Dichiarazioni dei redditi e altri adempimenti
Per le persone fisiche, il periodo d’imposta si estende dal 1° marzo al 28 febbraio dell’anno successivo. Per i lavoratori dipendenti, la dichiarazione dei redditi viene presentata entro il 30 giugno di ogni anno e l’imposta viene calcolata e pagata dal datore di lavoro mediante ritenuta con il sistema PAYE “Pay-as-you-earn“, entro il giorno 20 di ogni mese; qualora però il reddito superi 5.000 dollari namibiani, il contribuente non potrà usufruire del sistema PAYE e dovrà registrarsi quale “provisional taxpayer”. Per i titolari di reddito di impresa, la dichiarazione deve essere presentata entro il 30 settembre di ogni anno e l’imposta viene autoliquidata dal contribuente tramite il sistema previsionale che consiste nel pagamento di due acconti rispettivamente pari ad almeno il 40% del totale ammontare entro il 30 agosto e pari ad almeno l’80% entro il 28 febbraio. Il saldo è dovuto il 30 giugno per i lavoratori dipendenti e il 30 settembre per gli imprenditori. Le dichiarazioni relative all’imposta sul valore aggiunto devono essere presentate entro il giorno 25 del mese successivo a quello cui si riferisce la transazione soggetta all’imposta.

Rapporti internazionali
La Namibia è membro di numerose organizzazioni africane ma anche internazionali quali: SACU Southern African Customs Union, volta alla realizzazione di libertà di movimento di beni, senza applicazione di dazi doganali all’interno di alcuni Stati africani (Botswana, Lesotho, Sud Africa, Swaziland). WIPO, un'agenzia delle Nazioni Unite nata nel 1967 con lo scopo di incoraggiare e proteggere la proprietà intellettuale nel mondo; ZAR, l’Unione monetaria tra i medesimi Stati, in base alla quale non vi sono restrizioni in materia di valuta estera. La Namibia infine beneficia dell’African Growth and Opportunity Act (AGOA), stipulato con gli Stati Uniti, mediante il quale tutti i prodotti namibiani, eccetto quelli tessili e l’abbigliamento, hanno accesso al mercato americano senza applicazione di quote e senza dazi all’entrata. Analogo accordo è in vigore anche con lo Zimbawe per il quale non sono applicabili dazi doganali per i commerci tra questi due Paesi.
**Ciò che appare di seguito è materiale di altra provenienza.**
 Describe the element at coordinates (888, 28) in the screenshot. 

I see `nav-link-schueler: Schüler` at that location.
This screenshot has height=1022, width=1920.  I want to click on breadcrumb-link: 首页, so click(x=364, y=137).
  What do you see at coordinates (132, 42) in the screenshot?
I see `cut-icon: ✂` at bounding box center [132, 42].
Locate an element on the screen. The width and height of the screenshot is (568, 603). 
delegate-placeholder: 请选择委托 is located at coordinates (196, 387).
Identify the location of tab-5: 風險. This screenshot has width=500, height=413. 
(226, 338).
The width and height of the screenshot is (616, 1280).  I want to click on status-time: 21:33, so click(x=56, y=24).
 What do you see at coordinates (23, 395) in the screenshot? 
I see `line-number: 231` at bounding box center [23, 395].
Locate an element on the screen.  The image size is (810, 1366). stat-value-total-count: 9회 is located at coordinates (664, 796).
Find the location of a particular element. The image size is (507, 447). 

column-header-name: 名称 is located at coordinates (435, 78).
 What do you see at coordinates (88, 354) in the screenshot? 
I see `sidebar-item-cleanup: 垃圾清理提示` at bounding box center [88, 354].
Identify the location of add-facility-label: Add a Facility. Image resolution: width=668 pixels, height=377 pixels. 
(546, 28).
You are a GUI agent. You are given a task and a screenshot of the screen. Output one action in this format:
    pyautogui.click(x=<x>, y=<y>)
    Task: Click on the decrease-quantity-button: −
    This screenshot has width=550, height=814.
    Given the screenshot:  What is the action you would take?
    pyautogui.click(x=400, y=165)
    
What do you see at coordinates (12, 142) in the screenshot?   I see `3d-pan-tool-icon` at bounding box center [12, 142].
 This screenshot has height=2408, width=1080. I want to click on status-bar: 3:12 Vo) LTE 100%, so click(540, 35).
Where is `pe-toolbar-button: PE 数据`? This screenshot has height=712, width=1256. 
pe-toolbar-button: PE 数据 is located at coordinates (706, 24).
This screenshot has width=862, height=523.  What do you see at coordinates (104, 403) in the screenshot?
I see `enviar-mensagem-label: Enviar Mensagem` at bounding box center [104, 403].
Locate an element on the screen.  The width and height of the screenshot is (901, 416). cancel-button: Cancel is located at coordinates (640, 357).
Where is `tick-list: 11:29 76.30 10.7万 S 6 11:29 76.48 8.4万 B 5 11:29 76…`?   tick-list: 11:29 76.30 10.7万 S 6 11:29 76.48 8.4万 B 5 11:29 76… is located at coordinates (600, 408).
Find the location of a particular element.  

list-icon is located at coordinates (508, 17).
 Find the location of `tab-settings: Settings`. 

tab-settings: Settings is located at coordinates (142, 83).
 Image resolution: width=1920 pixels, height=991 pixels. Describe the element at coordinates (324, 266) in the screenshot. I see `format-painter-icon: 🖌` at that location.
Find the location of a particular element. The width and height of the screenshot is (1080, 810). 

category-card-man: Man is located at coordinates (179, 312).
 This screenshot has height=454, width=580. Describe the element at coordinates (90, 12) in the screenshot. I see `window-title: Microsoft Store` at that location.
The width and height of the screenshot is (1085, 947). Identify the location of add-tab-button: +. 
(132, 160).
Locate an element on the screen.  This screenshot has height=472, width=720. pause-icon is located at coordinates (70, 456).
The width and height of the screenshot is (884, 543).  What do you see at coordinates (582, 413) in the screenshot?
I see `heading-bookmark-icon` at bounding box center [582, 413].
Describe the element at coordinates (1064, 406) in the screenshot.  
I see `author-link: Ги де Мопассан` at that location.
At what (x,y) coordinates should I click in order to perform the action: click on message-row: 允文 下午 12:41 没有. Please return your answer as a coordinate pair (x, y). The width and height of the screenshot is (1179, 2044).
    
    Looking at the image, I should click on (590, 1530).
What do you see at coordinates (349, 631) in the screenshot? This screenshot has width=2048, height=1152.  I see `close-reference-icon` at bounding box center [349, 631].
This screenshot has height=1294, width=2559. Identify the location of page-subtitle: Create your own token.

Infine, la Namibia è membro dell’African Development Community (SADC), composto anche da Angola, Botswana, Congo Lesotho, Malawi, Mauritius, Mozambico, Seychelles, South Africa, Swaziland, e Zimbabwe avente come obiettivo la creazione di un’area economica integrata.

Accordi internazionali
Il Paese ha stipulato con l’Italia l’accordo sulla promozione e protezione degli investimenti, firmato a Windhoek il 3 luglio 2004 ed entrato in vigore il 30 maggio 2006. La Namibia è parte del Global Forum sulla trasparenza e lo scambio di informazioni per fini fiscali, è membro dell’Inclusive Framework BEPS ed ha sottoscritto la Convenzione multilaterale Ocse-Consiglio d’Europa sulla mutua assistenza amministrativa in data 20 settembre 2020. La Convenzione è entrata in vigore in data 1° aprile 2021.

Capitale: Windhoek
Lingua ufficiale: inglese, tedesco, l'afrikaans e l'oshiwambo
Moneta: dollaro namibiano (NAD)
Forma istituzionale: repubblica parlamentare

La presente Scheda ha scopi esclusivamente informativi, non impegna in alcun modo né la direzione del giornale né l’Agenzia delle Entrate.